Warner 2005:262-263 gives two tables (Tables 2 and 4), in which he
cross-tabulates Early Modern English texts from two time periods
(1500-1575 and 1600-1712) by lexical complexity and percentage of
auxiliary *do*. Your job in this assignment is to replicate
Warner's results on the basis of the texts in the PPCEME. The
spreadsheet containing the data for the assignment is here. The spreadsheet is a corrected version
of the one in Assignment 3; the column headings
are the same as in that assignment.

In particular, you will be filling in the cells of two tables of the following form:

Occurrence of do in texts of low versus high lexical
complexity xxxx-xxxx
| |||
---|---|---|---|

Texts of low lexical complexity | Texts of high lexical complexity | Total | |

High DO % | |||

Low DO % | |||

Total | |||

DO % average |

You will need to use your ingenuity to construct a measure of lexical complexity. Please begin by constructing a measure that is based on raw average word length and raw type/token ratio, as Warner does. In other words, use Columms F-H in the spreadsheet. Later on, if you want, you can experiment with the corresponding measures that are based on open-class items (Columns J-L). You can also experiment with incorporating sentence length (Column I) into your measure of lexical complexity.

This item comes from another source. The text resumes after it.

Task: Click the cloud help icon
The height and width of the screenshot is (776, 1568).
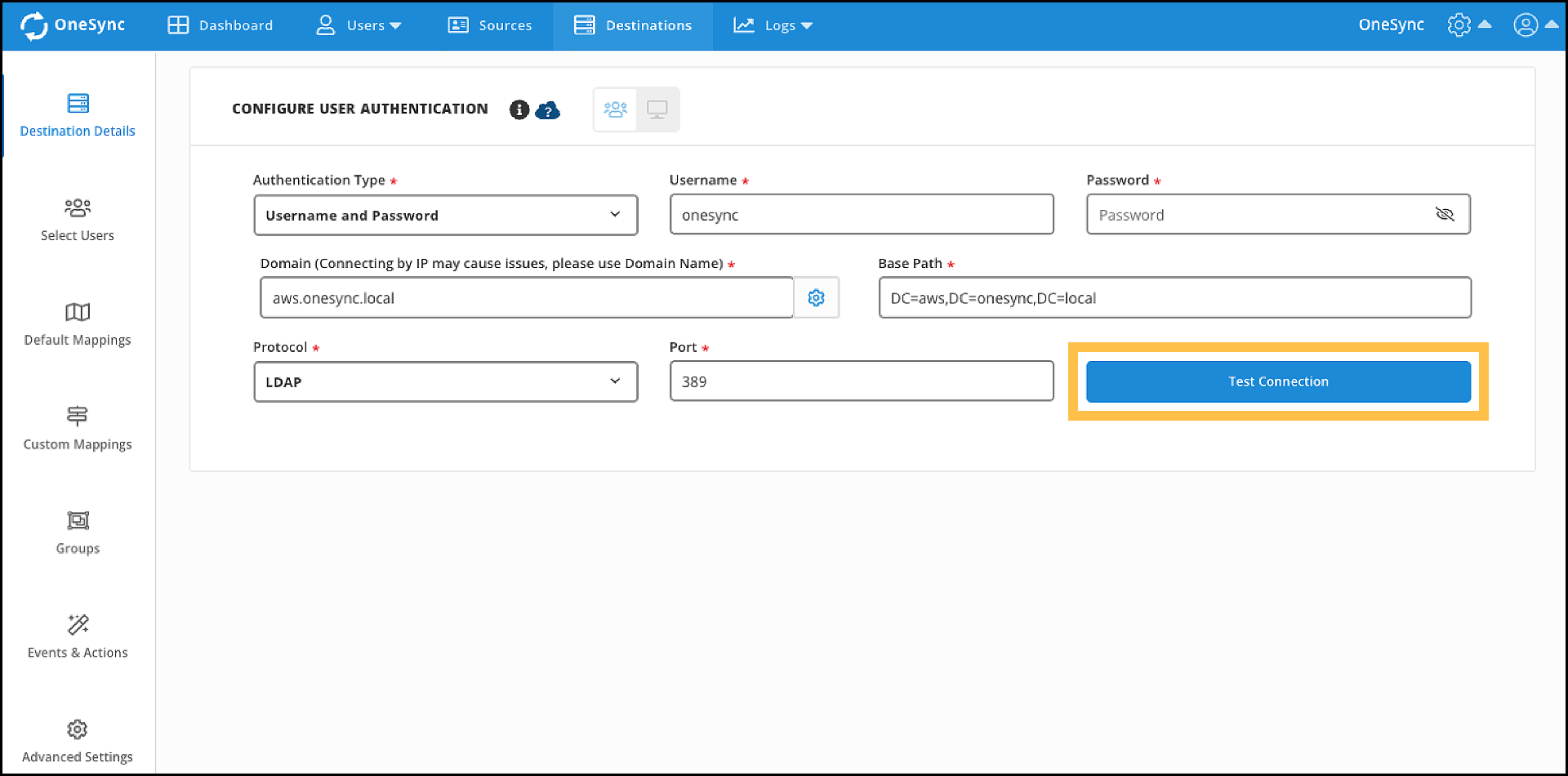Action: pyautogui.click(x=548, y=110)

Later on in the class, we will present a test that will allow you to evaluate the statistical significance of the various results that you obtain.

Together with the tables that your submit, please include a brief discussion of how you constructed the measure of lexical complexity and how you arrived at the figures in your tables, so that Caitlin and I can follow your reasoning.

In calculating the cells of the tables, please take the following points into account:

- The dates refer to date of composition, not date of birth.
- In calculating percentage of auxiliary
*do*, please use negative sentences (columns B and C), but not questions. - Certain texts from the PPCEME should be excluded from your analysis.
The texts in question are:
`authnew`and`authold`- The Authorized Version of the Bible of 1611, also known as the King James Bible, is essentially a lightly edited version of Tyndale's translation from the 1530's. The percentage of auxiliary*do*is therefore highly unrepresentative of the time of publication.`boethel`- Queen Elizabeth's translation of Boethius is often a word-for-word rendering of the original Latin, resulting in ungrammatical gibberish. In some cases, it is also clear that Elizabeth did not understand the meaning of the original.

- The PPCEME contains one or two texts past 1712. Include these in your second table, as there's no good reason to exclude them.